Não é de hoje que a economia brasileira é conduzida pela locomotiva do agronegócio. Superando as estimativas mais otimistas, em plena pandemia o setor coleciona recordes de produção e exportação, após uma “década de ouro” em que o Brasil viu crescer a demanda e o preço das commodities no mercado externo, e surgirem novas fronteiras agrícolas que, pouco a pouco, deslocam o eixo de desenvolvimento do eixo industrial Sul-Sudeste para as regiões agropastoris do Centro-Oeste, Norte e Nordeste do país.

A disponibilidade de terras para a expansão agrícola e a produtividade turbinada pela adoção de novas tecnologias faz prever um futuro promissor para o Brasil como grande player global no fornecimento de alimentos. A dúvida é em que velocidade isto ocorrerá – e a resposta parece residir no desafio logístico que também representa um enorme gargalo econômico: a infraestrutura para escoamento dos produtos da agroindústria.

O retorno das ferrovias

O custo de frete é onerado pela falta de infraestrutura de escoamento e de integração entre diferentes modais de transporte. A competitividade do produto nacional depende enormemente do tempo de viagem e dos custos do escoamento por rodovias, fator que é o principal responsável pelo desperdício de 5 milhões de toneladas de grãos por ano, segundo a Confederação da Agricultura e Pecuária do Brasil – CNA.

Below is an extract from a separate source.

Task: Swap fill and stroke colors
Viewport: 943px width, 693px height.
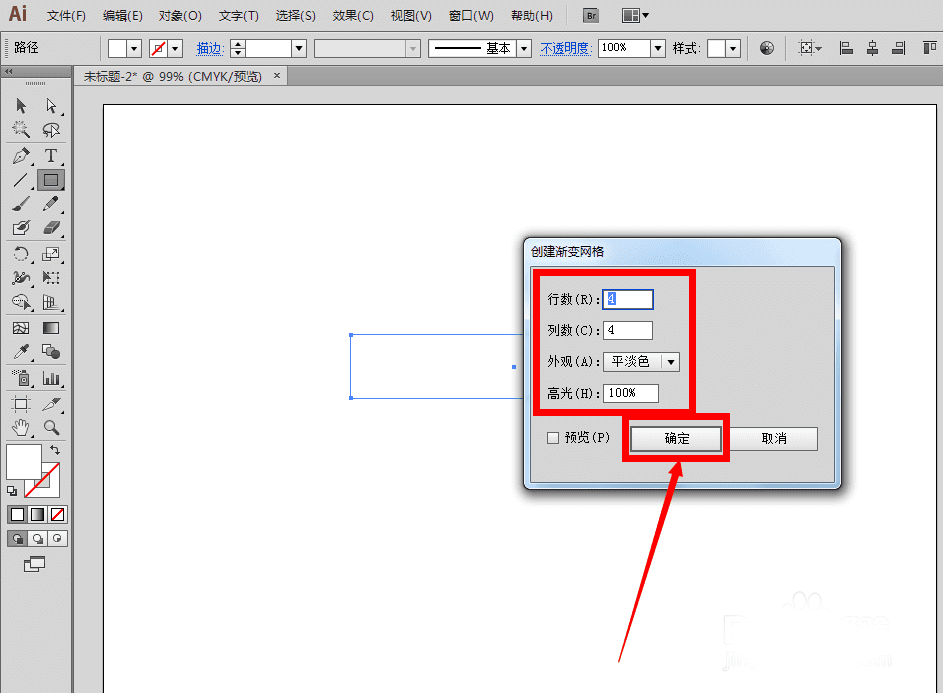Action: (x=55, y=450)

Embora se encontrem mais próximas dos terminais amazônicos do Arco Norte, boa parte da produção das principais regiões agrícolas – que incluem áreas do Mato Grosso, Goiás, do Matopiba (Maranhão, Tocantins, Piauí e Bahia) e Sealba (Sergipe, Alagoas e Bahia)– historicamente toma o rumo dos portos do Sul e Sudeste embarcada em caminhões por rodovias congestionadas e terminais saturados, encarecendo o produto final.

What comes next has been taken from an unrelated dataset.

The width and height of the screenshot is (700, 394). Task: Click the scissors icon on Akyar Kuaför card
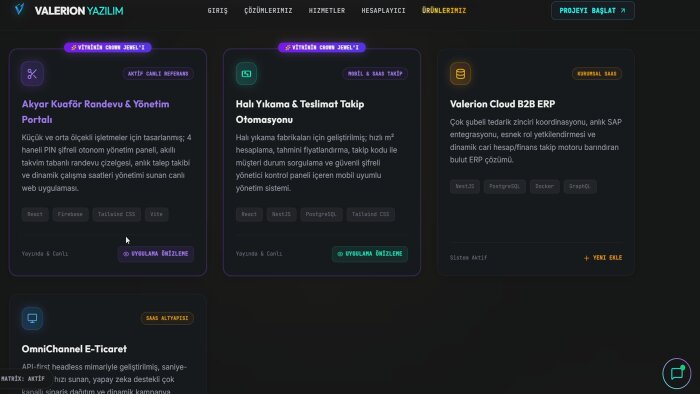click(x=32, y=74)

Mas esta realidade vem mudando rapidamente, devido à reativação de antigas estradas de ferro e à recuperação de rodovias que conectam essas regiões aos portos do Arco Norte, além de investimentos de produtores, traders e operadores logísticos em terminais ferroviários e hidroviários para o armazenamento e transbordo de carga.

Aposta na Ferrovia Norte-Sul

O Brasil tem uma malha ferroviária de 29 mil km, dos quais apenas 10 mil estão ativos (contra 86 mil km na China e 226 mil km nos EUA). Cerca de 80% do volume transportado em ferrovias refere-se a minério e carvão, o que revela o grande potencial existente para o transporte de insumos e dos principais produtos agrícolas – soja, milho, arroz, feijão e trigo – uma vez que boa parte da malha férrea atravessa áreas de cultivo.

Com boa parte dos trilhos já implantada entre o Maranhão e o porto de Santos, a Ferrovia Norte-Sul é a grande aposta do agronegócio para reduzir o custo de transporte e dar um salto logístico na exportação dos produtos da agroindústria, ao servir de tronco para a interligação, no médio prazo, às principais linhas que percorrem as áreas de cultivo.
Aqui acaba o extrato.